Supplied records
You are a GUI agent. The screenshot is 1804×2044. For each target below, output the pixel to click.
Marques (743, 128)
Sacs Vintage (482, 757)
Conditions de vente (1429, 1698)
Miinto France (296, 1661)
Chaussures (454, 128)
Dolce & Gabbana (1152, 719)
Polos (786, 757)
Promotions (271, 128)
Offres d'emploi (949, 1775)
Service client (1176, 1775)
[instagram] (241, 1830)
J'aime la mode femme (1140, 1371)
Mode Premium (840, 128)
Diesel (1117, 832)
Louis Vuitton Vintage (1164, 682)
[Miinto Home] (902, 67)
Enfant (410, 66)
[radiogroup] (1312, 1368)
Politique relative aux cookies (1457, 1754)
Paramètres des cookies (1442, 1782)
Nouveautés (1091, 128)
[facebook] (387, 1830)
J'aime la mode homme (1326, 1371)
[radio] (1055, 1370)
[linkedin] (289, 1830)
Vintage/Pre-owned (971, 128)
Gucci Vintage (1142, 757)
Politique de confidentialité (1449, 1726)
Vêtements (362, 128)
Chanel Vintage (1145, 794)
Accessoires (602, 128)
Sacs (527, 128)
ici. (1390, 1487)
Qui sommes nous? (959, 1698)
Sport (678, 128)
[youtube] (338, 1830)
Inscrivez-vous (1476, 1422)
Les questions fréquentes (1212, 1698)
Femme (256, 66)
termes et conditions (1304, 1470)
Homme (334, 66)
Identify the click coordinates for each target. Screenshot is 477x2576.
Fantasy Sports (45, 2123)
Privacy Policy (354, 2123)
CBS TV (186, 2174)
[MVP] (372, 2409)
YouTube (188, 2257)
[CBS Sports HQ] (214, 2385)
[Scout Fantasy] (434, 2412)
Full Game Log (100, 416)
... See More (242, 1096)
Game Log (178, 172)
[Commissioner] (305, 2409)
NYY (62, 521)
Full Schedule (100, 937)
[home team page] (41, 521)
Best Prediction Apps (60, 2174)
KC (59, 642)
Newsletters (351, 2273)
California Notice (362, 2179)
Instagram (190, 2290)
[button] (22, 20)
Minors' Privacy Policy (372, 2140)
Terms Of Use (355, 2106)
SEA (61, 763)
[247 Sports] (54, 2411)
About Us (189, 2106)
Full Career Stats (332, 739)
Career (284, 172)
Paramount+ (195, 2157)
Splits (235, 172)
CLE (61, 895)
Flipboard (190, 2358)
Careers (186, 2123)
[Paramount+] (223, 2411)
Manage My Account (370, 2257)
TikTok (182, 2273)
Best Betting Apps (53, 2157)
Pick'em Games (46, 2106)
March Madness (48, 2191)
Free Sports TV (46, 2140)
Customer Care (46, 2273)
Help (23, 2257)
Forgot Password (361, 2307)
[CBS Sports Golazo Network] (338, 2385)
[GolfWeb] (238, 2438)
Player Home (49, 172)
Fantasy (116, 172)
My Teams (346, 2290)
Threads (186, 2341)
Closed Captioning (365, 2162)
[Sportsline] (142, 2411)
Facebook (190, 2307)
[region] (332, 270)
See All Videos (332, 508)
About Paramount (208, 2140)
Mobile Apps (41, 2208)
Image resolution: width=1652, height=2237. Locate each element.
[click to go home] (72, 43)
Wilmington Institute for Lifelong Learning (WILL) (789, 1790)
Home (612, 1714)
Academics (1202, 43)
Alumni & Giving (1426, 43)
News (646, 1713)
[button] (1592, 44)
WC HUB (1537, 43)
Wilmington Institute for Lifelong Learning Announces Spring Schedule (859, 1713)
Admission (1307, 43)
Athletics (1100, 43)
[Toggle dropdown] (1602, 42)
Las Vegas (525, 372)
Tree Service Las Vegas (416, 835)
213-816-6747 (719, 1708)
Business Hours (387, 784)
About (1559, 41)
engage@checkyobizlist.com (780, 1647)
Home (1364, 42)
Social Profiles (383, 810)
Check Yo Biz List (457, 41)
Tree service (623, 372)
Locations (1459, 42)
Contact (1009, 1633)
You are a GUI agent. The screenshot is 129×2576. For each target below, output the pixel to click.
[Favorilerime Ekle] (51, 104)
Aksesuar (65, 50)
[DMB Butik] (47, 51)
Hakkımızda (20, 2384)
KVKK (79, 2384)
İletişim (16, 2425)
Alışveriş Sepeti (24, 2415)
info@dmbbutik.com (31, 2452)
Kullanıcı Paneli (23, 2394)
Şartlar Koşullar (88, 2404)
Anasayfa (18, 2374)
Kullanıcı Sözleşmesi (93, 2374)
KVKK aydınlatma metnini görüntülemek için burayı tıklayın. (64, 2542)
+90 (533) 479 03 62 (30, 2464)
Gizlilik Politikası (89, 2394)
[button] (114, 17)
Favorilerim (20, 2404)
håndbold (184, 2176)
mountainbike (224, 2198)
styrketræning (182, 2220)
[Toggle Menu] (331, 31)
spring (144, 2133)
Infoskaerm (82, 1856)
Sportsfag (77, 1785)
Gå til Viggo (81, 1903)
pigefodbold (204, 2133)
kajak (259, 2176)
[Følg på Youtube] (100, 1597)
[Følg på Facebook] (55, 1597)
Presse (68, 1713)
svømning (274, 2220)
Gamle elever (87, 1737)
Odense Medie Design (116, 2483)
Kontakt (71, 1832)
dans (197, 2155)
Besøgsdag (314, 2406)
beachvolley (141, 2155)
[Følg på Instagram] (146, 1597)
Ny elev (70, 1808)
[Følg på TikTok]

Directions for this task
If a line of the material contains the word "KVKK", count it; please reply with the total and nothing more.

Solution to this exercise
2